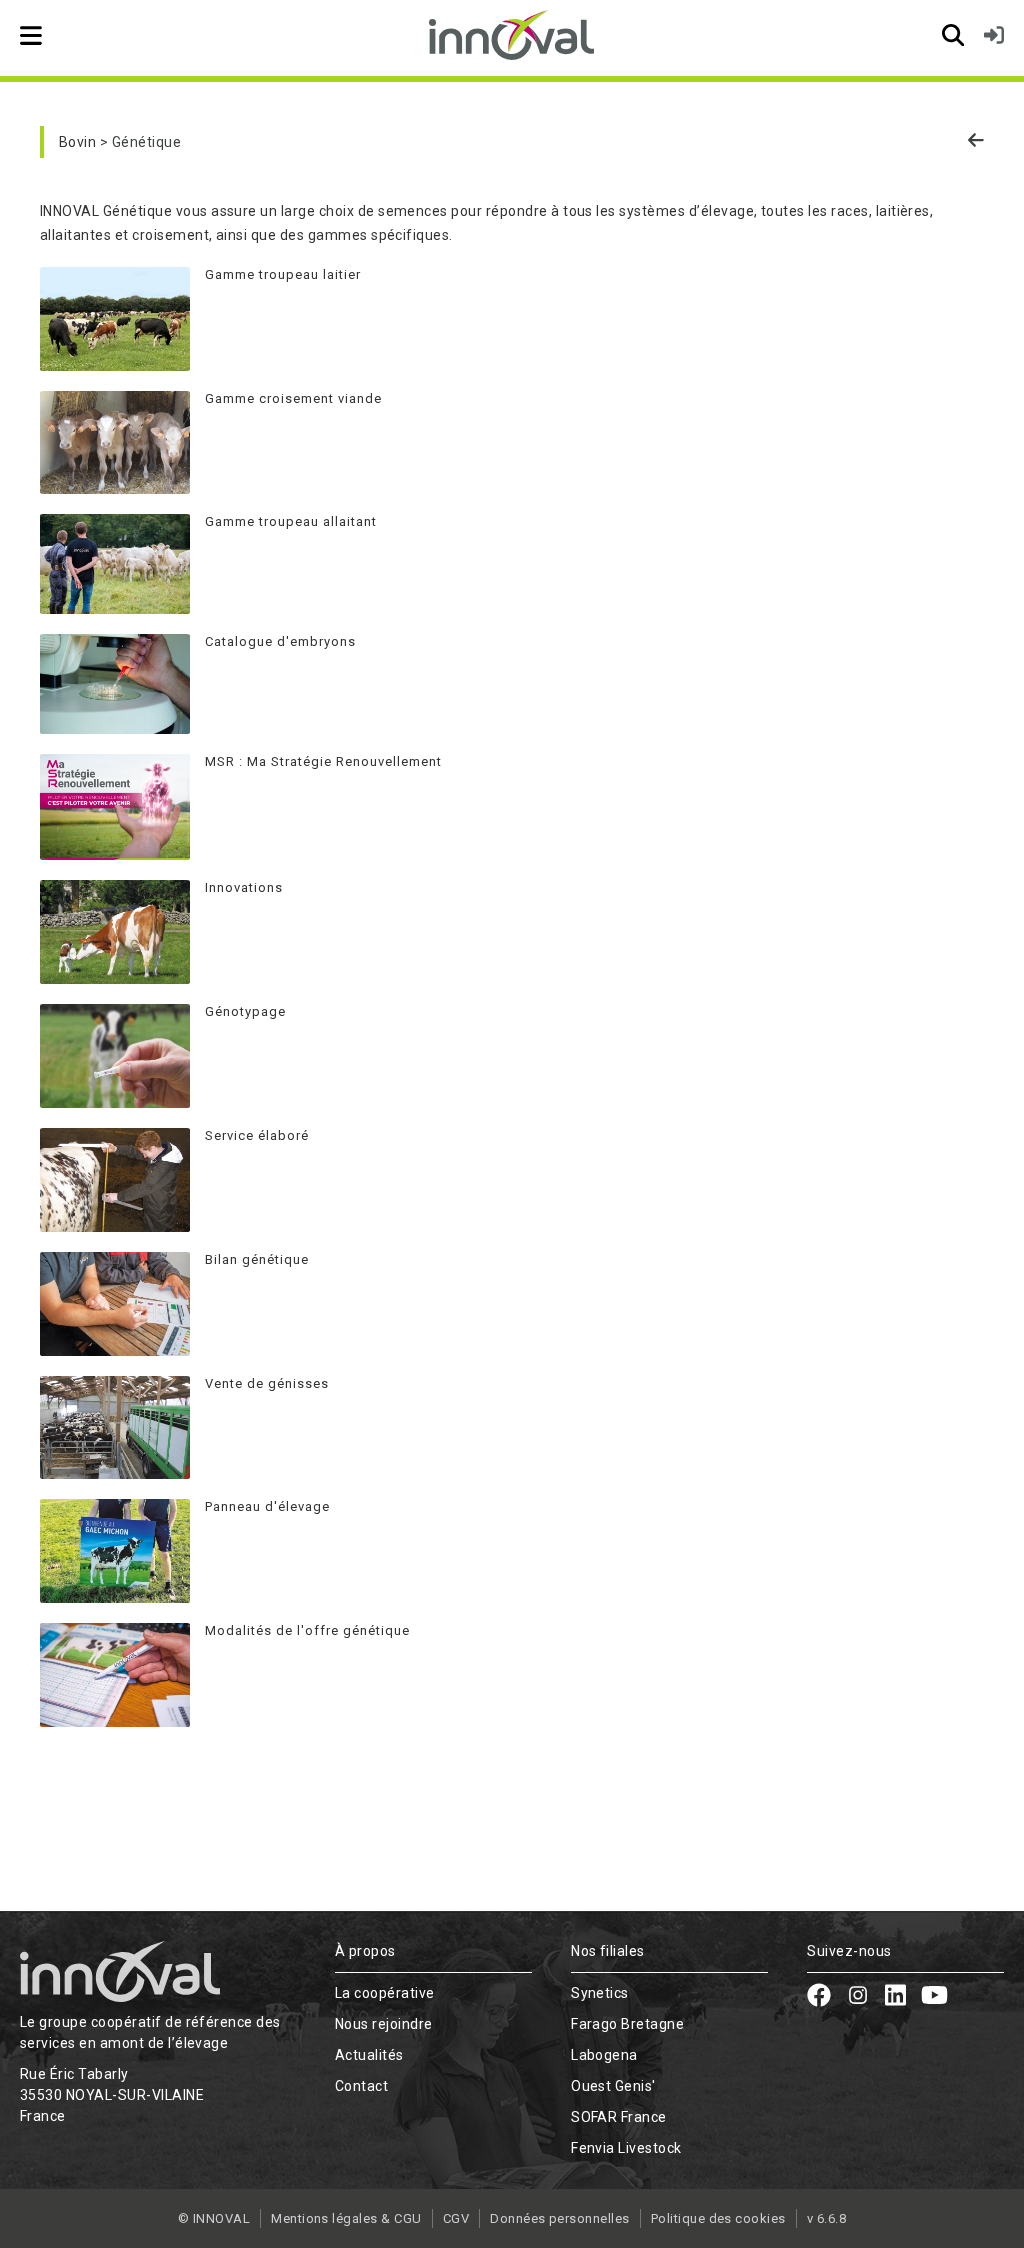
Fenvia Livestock (626, 2148)
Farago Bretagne (627, 2024)
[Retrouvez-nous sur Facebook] (819, 1998)
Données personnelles (560, 2218)
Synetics (600, 1993)
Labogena (604, 2055)
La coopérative (385, 1993)
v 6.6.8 (826, 2218)
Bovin (77, 142)
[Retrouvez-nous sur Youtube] (934, 1998)
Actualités (369, 2055)
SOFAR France (619, 2117)
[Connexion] (994, 35)
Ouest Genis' (613, 2086)
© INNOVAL (214, 2218)
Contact (361, 2086)
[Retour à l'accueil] (512, 35)
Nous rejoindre (384, 2024)
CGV (456, 2218)
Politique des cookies (718, 2218)
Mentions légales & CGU (346, 2218)
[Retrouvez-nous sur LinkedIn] (895, 1998)
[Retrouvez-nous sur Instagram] (858, 1998)
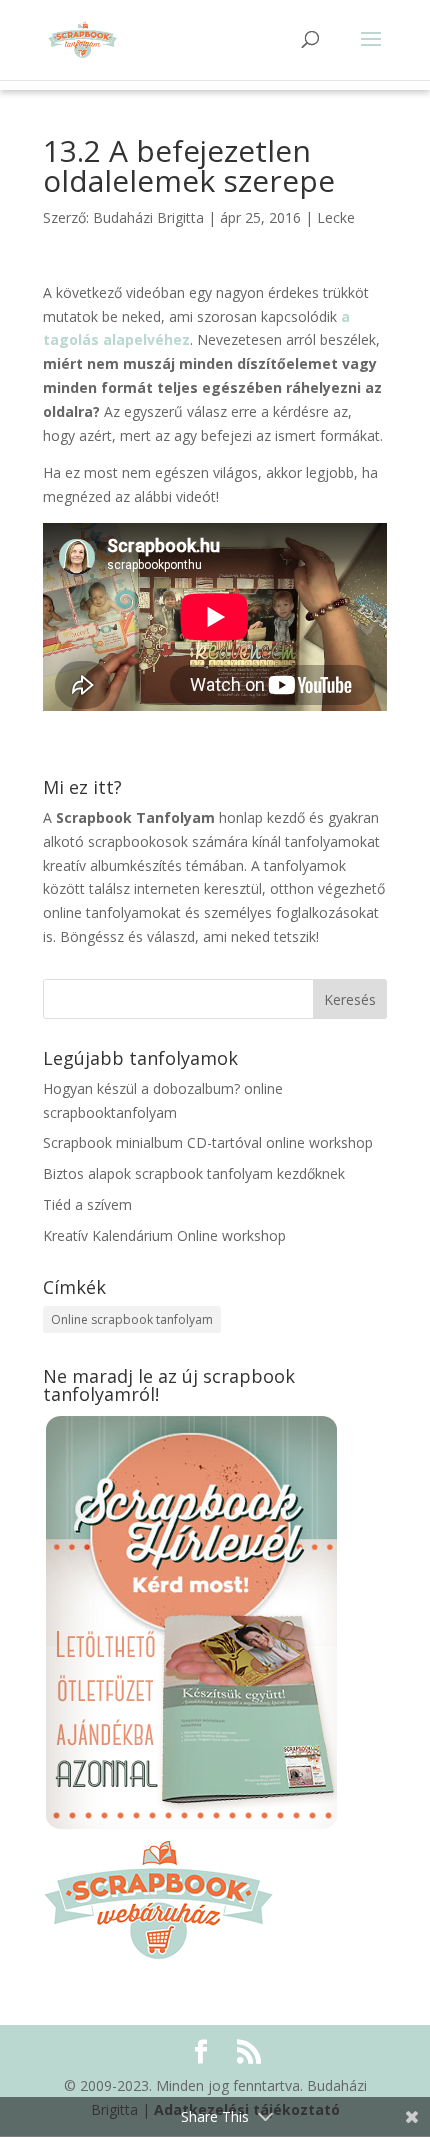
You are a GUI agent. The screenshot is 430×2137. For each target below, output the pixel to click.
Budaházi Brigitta (148, 217)
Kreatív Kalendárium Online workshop (164, 1235)
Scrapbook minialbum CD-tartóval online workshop (208, 1142)
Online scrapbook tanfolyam (132, 1319)
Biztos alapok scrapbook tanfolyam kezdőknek (194, 1173)
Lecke (336, 217)
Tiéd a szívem (87, 1204)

########

• **WHAT THE EXERCISE ASKS**: The copy must begin at the line containing "Politique des cookies (718, 2218)" and end at the last line of the data above, with every line retyped exactly and no pictures included.

• **RESULT**:
Politique des cookies (718, 2218)
Mentions légales & CGU (346, 2218)
[Retrouvez-nous sur LinkedIn] (895, 1998)
[Retrouvez-nous sur Instagram] (858, 1998)
You are a GUI agent. The screenshot is 430×2137. For each target below, output the pixel to click.
Budaházi Brigitta (148, 217)
Kreatív Kalendárium Online workshop (164, 1235)
Scrapbook minialbum CD-tartóval online workshop (208, 1142)
Online scrapbook tanfolyam (132, 1319)
Biztos alapok scrapbook tanfolyam kezdőknek (194, 1173)
Lecke (336, 217)
Tiéd a szívem (87, 1204)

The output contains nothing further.